Tuesday, September 17, 2019

Guest Blogging Elsewhere: One Late Bloomer Finds Her Season



I was away on holiday when my latest Guest Post over at InScribe Writers Online was published. Now that I'm back and online again, I wanted to make the post available to you. Our writing prompt was to describe the season in which we find ourselves, both in life and our writing. I've had fun exploring the topic because I've considered myself a late bloomer on several fronts.

I used to think being a late bloomer was a negative thing, but I've come to see it in a different light. Often, we think of being 'late' as doing something after the expected, proper, or usual time. 'You're late, behind schedule, you missed it'. That's true, of course. But, think of flowers in a garden, those plants that blossom later in the season, we don't think of them as 'late', do we? We like early bloomers, mid-summer bloomers, and we're always glad for flowers that carry the season into autumn. Certainly they are late blooming, but they are not late, as in being behind schedule. In the plant scheme of things, they are right on time. They've just taken their own time to come into bloom. 

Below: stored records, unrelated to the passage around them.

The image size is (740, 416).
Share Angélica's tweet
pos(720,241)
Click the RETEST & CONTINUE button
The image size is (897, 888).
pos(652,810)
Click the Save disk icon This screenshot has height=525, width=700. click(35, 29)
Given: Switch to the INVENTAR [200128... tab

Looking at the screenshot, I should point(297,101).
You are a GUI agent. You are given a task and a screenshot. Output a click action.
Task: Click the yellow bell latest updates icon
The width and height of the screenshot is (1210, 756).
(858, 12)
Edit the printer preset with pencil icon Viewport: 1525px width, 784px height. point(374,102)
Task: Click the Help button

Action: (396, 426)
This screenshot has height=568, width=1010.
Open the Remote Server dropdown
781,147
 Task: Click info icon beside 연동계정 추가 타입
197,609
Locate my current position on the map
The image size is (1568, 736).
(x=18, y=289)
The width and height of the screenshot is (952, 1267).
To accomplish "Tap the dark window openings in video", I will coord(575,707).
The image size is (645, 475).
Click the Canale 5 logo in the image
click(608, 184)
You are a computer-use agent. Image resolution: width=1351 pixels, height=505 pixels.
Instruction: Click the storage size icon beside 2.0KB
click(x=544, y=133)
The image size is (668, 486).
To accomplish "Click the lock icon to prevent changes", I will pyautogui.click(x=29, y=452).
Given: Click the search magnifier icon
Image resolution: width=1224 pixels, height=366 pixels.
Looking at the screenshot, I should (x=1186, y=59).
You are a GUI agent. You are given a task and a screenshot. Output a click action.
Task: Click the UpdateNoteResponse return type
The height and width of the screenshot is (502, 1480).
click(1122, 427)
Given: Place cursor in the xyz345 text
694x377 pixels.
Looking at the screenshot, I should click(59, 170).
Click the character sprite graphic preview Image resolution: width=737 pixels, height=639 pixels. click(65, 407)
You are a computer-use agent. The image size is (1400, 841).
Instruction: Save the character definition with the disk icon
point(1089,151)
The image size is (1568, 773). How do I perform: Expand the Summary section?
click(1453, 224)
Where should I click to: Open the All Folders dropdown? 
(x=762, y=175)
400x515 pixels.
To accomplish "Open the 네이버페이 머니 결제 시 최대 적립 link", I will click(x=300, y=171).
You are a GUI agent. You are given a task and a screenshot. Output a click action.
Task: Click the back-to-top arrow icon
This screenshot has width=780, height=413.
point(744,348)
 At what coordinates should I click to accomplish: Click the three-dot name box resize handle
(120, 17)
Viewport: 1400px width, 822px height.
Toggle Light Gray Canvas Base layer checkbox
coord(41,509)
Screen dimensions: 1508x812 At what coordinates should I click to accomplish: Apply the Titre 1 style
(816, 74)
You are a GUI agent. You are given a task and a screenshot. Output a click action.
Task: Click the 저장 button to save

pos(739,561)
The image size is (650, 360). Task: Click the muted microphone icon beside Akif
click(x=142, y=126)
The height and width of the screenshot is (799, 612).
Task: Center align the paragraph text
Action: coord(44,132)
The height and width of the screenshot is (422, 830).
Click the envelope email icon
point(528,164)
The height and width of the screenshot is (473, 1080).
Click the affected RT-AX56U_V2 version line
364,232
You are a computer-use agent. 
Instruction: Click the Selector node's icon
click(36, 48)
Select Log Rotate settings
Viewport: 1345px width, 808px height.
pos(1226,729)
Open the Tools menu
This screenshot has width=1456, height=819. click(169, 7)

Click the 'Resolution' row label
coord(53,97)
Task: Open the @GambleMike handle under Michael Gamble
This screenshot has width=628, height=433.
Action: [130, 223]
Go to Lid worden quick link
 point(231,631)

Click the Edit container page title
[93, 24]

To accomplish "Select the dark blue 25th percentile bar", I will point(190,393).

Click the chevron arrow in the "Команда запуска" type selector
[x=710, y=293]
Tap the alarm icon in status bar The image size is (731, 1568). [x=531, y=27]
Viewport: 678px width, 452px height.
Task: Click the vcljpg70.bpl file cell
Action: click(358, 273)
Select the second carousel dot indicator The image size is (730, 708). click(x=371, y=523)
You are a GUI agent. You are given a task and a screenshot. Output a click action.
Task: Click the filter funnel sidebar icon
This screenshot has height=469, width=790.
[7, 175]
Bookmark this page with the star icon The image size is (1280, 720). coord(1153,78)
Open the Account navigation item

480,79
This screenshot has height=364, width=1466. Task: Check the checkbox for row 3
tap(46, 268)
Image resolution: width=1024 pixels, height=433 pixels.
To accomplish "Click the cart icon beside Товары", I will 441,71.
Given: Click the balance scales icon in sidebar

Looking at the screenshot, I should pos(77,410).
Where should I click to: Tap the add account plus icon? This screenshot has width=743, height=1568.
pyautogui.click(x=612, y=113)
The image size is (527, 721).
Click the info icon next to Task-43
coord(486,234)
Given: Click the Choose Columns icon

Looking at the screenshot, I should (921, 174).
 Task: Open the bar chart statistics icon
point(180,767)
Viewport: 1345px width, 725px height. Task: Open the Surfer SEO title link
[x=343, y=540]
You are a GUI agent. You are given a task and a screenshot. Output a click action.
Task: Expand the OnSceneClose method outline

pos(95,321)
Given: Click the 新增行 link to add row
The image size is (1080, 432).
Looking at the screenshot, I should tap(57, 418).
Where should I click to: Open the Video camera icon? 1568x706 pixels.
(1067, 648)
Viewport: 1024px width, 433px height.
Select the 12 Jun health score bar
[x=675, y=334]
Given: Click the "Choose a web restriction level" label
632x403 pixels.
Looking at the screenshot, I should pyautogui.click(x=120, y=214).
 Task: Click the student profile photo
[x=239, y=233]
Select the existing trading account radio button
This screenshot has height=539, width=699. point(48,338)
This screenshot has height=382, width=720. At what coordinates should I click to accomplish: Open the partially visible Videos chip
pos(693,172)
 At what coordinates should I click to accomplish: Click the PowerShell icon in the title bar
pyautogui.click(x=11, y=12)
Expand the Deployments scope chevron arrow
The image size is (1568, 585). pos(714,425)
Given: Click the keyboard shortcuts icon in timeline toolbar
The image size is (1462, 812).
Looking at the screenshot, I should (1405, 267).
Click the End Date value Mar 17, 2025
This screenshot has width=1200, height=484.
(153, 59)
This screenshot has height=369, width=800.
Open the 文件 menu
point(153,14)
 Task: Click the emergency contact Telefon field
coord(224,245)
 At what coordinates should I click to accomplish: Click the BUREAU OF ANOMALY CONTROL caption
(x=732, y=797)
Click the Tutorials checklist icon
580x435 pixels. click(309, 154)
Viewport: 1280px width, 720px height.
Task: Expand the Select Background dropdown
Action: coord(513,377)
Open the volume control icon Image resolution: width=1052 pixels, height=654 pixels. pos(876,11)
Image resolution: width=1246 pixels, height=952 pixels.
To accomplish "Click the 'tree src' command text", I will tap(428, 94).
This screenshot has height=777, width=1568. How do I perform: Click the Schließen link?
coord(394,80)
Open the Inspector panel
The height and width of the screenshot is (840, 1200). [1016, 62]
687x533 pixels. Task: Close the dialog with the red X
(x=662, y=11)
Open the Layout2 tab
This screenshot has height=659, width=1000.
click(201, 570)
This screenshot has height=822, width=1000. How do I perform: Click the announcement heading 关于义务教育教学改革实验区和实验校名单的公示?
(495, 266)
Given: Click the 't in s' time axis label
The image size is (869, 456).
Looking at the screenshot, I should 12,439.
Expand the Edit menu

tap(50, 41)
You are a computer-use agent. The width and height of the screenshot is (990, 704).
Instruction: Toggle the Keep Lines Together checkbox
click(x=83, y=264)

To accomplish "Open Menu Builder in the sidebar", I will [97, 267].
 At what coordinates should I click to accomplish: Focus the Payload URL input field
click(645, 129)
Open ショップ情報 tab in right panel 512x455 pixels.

That idea changes everything, wouldn't you say? And it's most encouraging for those of us who have come into certain aspects of life later on, not in the usual time frame. Thank goodness for late bloomers in the beautiful garden of life. I think Susan Branch would see herself as a later in life bloomer. She mentions somewhere in her Isle of Dreams book that she used to encourage herself, as she edged towards turning forty and wondered what to do with her life, that Julia Child's first book came out when she was 51; Beatrix Potter married for the first time at age 49; and Laura Ingalls Wilder wrote her first Little House book at age 65. Susan says, "Everyone had to grow into themselves before they could offer anything. ... And they all left behind the gifts they'd made of their lives."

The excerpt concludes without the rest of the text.